The history for KubeHostUpgradeControlPlaneStep timeout of 600s
was to give significant headroom in doing control-plane upgrade.
This step was known to run long, but we had limited data, so
we set the value large. The underlying kubeadm
UpgradeManifestTimeout was 5 minutes, so timeout larger than
300s was ineffective.
This updates KubeHostUpgradeControlPlaneStep timeout
to 420s. This is intentionally engineered to be larger than
the resultant time for sysinv code to reach completion of the
Kubernetes Upgrade control-plane step with retries and
accounting for failure.
The timeout is engineered using the following equation.

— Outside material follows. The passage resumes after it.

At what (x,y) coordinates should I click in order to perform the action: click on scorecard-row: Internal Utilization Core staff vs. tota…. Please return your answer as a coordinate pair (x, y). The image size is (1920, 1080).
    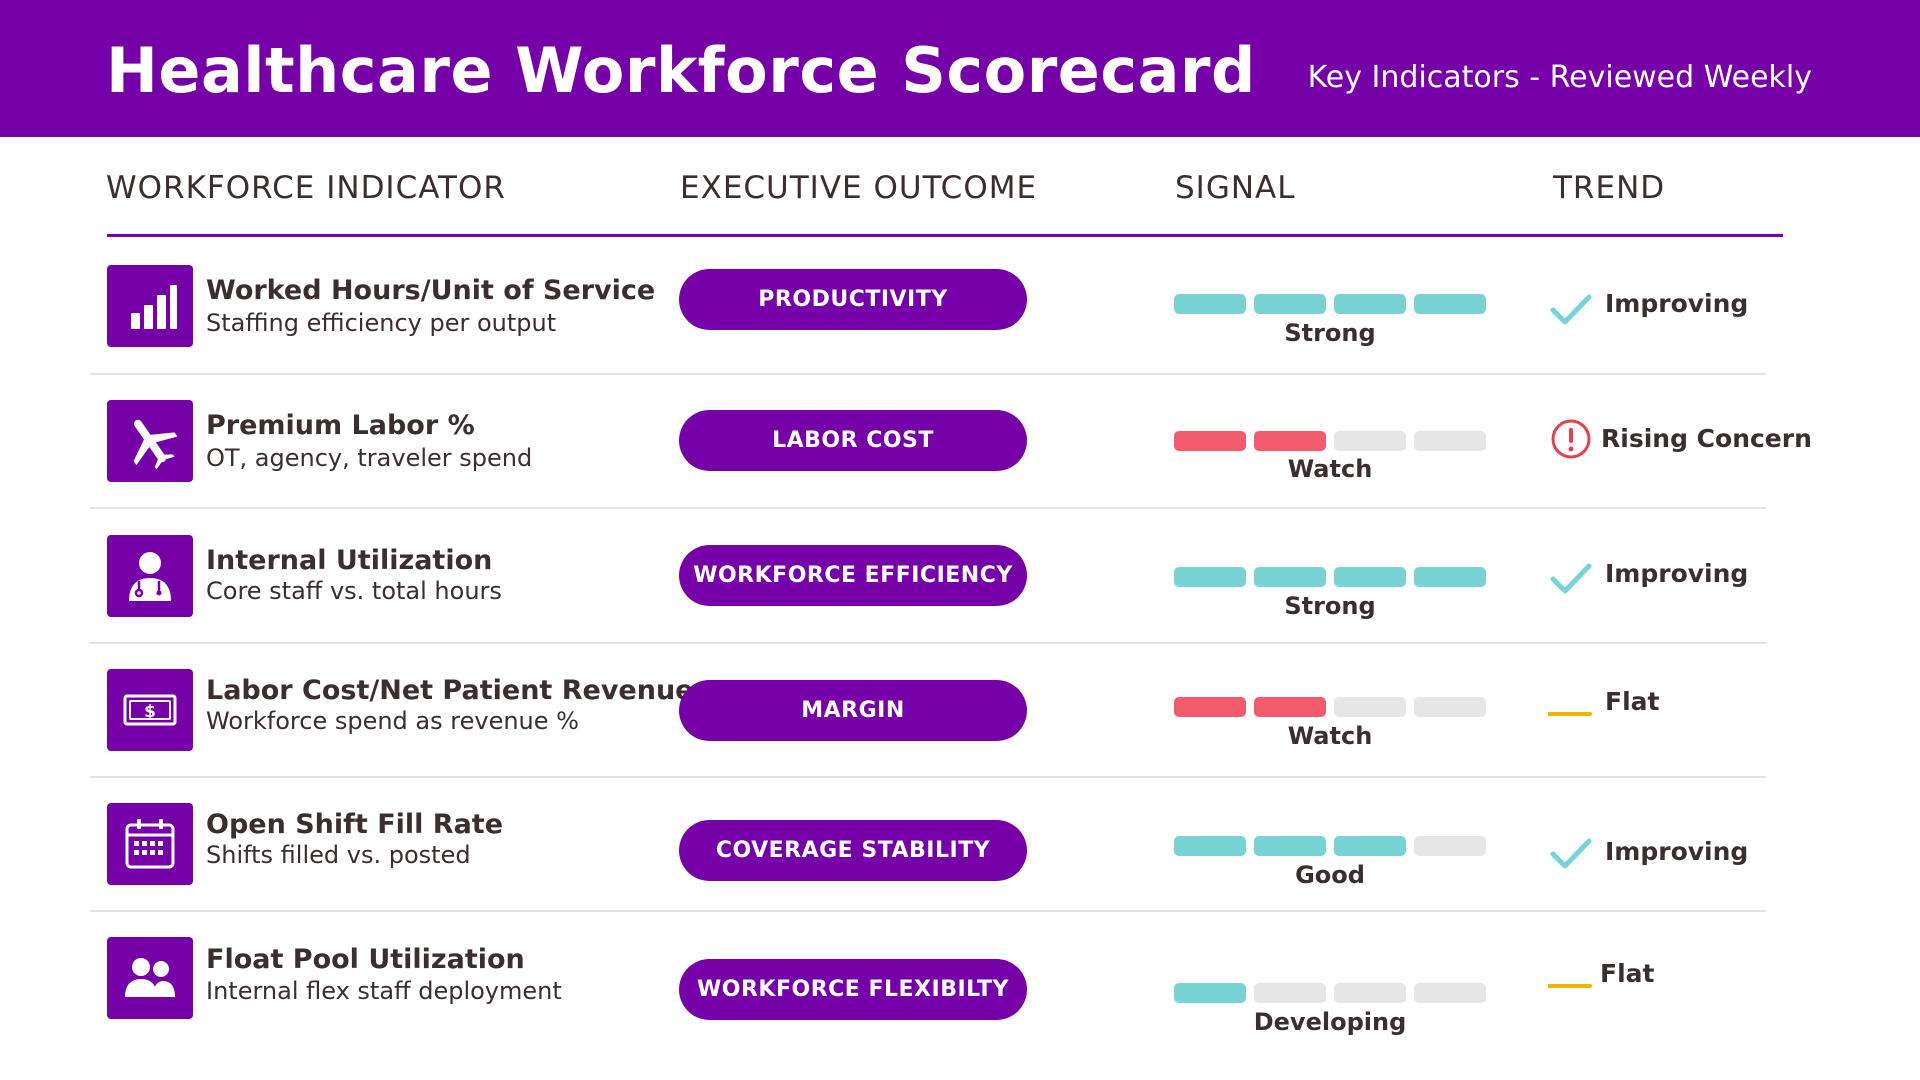
    Looking at the image, I should click on (960, 602).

This accounts for retries, hitting kubeadm upgrade timeout
each try, and some buffer for the sysinv report callback
mechanism.
nfv_timeout = ImageDownloadTime + retries*
(UpgradeControlPlaneTimeout + buffer)
Following are the engineered parameters:
ImageDownloadTime = 0s (images are pre-pull before this step)
UpgradeManifestTimeout = 3 minutes
buffer = 30s
2 retries
Result:
Engineered puppet timeout for upgrade control-plane:
= UpgradeControlPlaneTimeout + buffer = 3*60s + 30s = 210s
Engineered NFV timeout:
= 0s + 2(180s + 30s) = 420s
Test Plan:
PASS: Perform orchestrated k8s upgrade, manually STOP kubeadm process
during k8s upgrade control-plane step. Check logs to verify
puppet timeout and also verify sysinv attempts retry mechanism
before nfv timeout.
Partial-Bug: 2056326
Change-Id: I73ab8ea7cd7fc3816372260983c4b54a02cdcc4c
Signed-off-by: Saba Touheed Mujawar <sabatouheed.mujawar@windriver.com>